» What to work on:
Every word in the data below belongs in your copy, exactly as given; the pictures do not.

» Provided data:
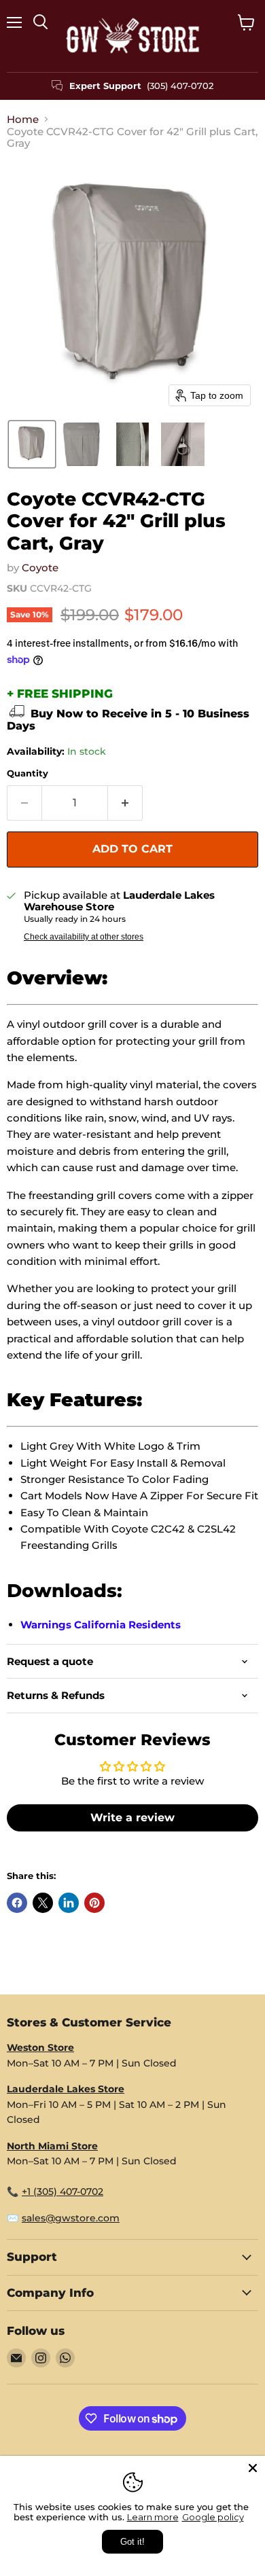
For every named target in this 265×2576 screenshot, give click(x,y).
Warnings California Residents (100, 1624)
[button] (32, 444)
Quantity (27, 773)
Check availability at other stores (83, 937)
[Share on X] (43, 1903)
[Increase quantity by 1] (125, 803)
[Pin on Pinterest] (94, 1903)
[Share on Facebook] (17, 1903)
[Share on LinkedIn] (68, 1903)
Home (23, 119)
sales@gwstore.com (71, 2218)
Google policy (213, 2516)
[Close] (253, 2468)
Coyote (40, 567)
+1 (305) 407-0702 (62, 2191)
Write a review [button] (132, 1817)
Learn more (153, 2516)
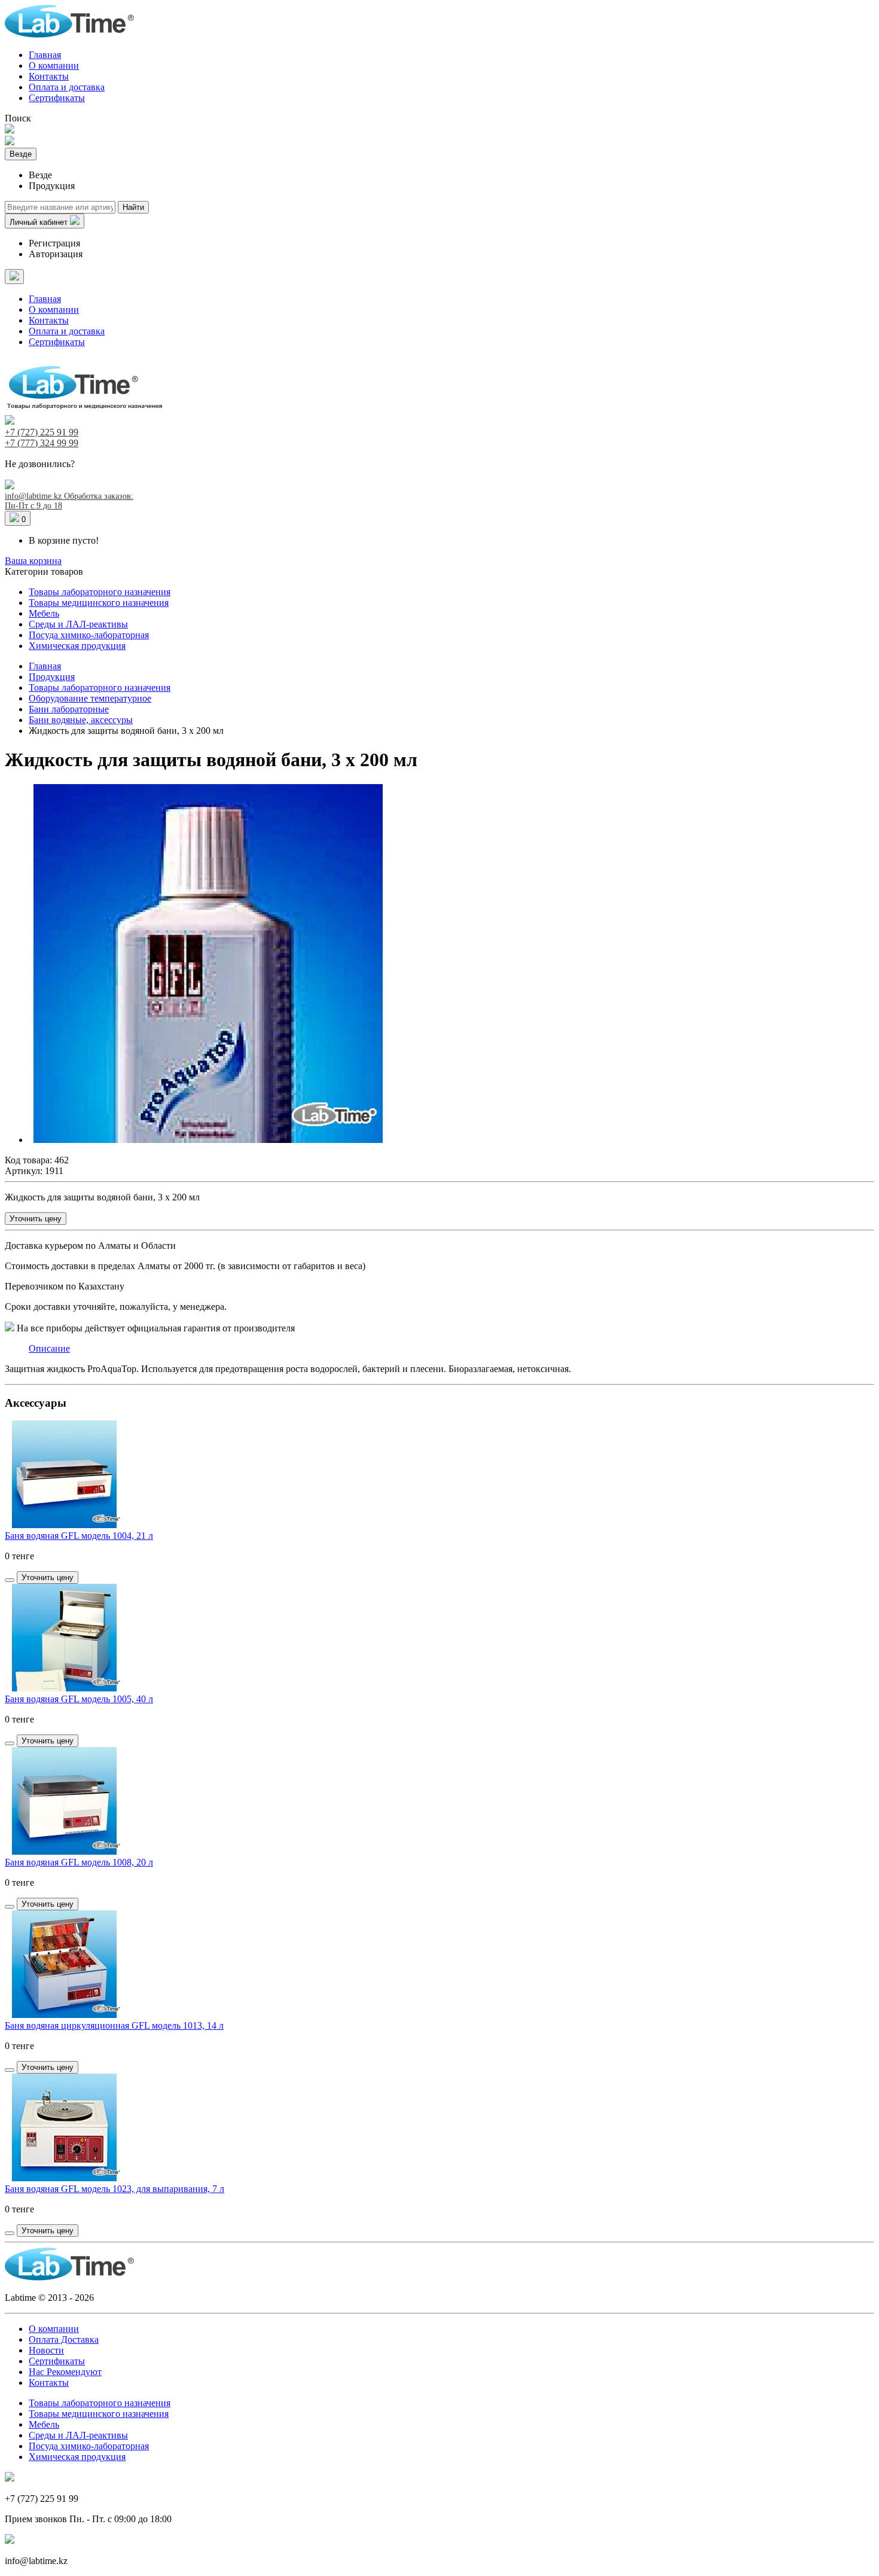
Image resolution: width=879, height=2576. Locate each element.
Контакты (49, 76)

» Completed task:
For every named target in this 265×2576 screenshot, give click(x,y).
Warnings California Residents (100, 1624)
[button] (32, 444)
Quantity (27, 773)
Check availability at other stores (83, 937)
[Share on X] (43, 1903)
[Increase quantity by 1] (125, 803)
[Pin on Pinterest] (94, 1903)
[Share on Facebook] (17, 1903)
[Share on LinkedIn] (68, 1903)
Home (23, 119)
sales@gwstore.com (71, 2218)
Google policy (213, 2516)
[Close] (253, 2468)
Coyote (40, 567)
+1 (305) 407-0702 (62, 2191)
Write a review [button] (132, 1817)
Learn more (153, 2516)
Image resolution: width=879, height=2576. Locate each element.
Контакты (49, 76)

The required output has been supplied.